Note: The router user name and password are not the same as any user name or password you
may use to log in to your Internet connection.

When I follow these instructions, my browser (firefox and internet explorer) take me to the netgear online website and does not allow me to log onto the router to configure the wireless network.

I am using windows vista business.

I would very much appreciate any help as how to proceed.

Thanks
Cara


----------



## caraewilton (Nov 7, 2007)

Hi, I have experimented further.

My adsl router is working fine and I don't want to change anything there. All I want to do, is create a wireless extension using the netgear.

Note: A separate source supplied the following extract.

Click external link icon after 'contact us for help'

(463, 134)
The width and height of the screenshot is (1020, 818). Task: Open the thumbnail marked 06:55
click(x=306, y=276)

So when I disable DHCP, the router is acting as a switch. I am able to connect to the Netgear wireless, however this has no connectivety to the net.

I can reset the netgear and would be very grateful if someone could give me step by step instructions on how to bridge the the wired lan to the netgear.


----------



## JohnWill (Oct 19, 2002)

You need to follow the instructions exactly, including where to connect the cables.

Connecting two (or more) SOHO broadband routers together.

Configure the IP address of the secondary router(s) to be in the same subnet as the primary router, but out of the range of the DHCP server in the primary router. For instance DHCP server addresses 192.168.0.2 through 192.168.0.100, I'd assign the secondary router 192.168.0.254 as it's IP address, 192.168.0.253 for another router, etc.

_*Note: Do this first, as you will have to reboot the computer to connect to the router again for the remaining changes.*_

Disable the DHCP server in the secondary router.

Setup the wireless section just the way you would if it was the primary router, channels, encryption, etc.

Connect from the primary router's LAN port to one of the LAN ports on the secondary router. If there is no uplink port and neither of the routers have auto-sensing ports, use a cross-over cable. Leave the WAN port unconnected!

This procedure bypasses the routing function (NAT layer) and configures the router as a switch (or wireless access point for wireless routers).


----------



## caraewilton (Nov 7, 2007)

Hi John. Thanks for helping once again
Alright I think I am following step one correctly, just not sure of the subnet thing. How do I find out what subnet the primary router is using.
When I set up the primary router about three years ago, I just fiddled until I got it working, I actually have no idea what I did!
Thanks.
Cara


----------



## TerryNet (Mar 23, 2005)

Login it to the router and look in the LAN section. Or just look at the PC's IP and mask. For example, if your IP is 192.168.1.101 and mask is 255.255.255.0 the subnet used is 192.168.1.x. But you should still login to the router and check the Dhcp server address range for sure.


----------



## caraewilton (Nov 7, 2007)

Thanks, don't want to sound daft, but my pc automatically gets its IP address, so that part is blank. Maybe I am looking at the wrong thing,
Network connections, lan, properites, ip, properties....


----------



## TerryNet (Mar 23, 2005)

*Start, Run, CMD, OK* to open a command prompt:
(For Vista type *CMD* in the Search box after *Start*)

Type the following command:

*IPCONFIG /ALL*


----------



## caraewilton (Nov 7, 2007)

Ah thanks. Will look tomorrow. Really appreciate the help. As one of my students told me the other day . . . I am a noob. Think this is a serious insult but when it comes to networking the guy is correct, a little out of my league. So your guys help has been invaluable... I am also learning a lot.


----------



## JohnWill (Oct 19, 2002)

We were all new once.


----------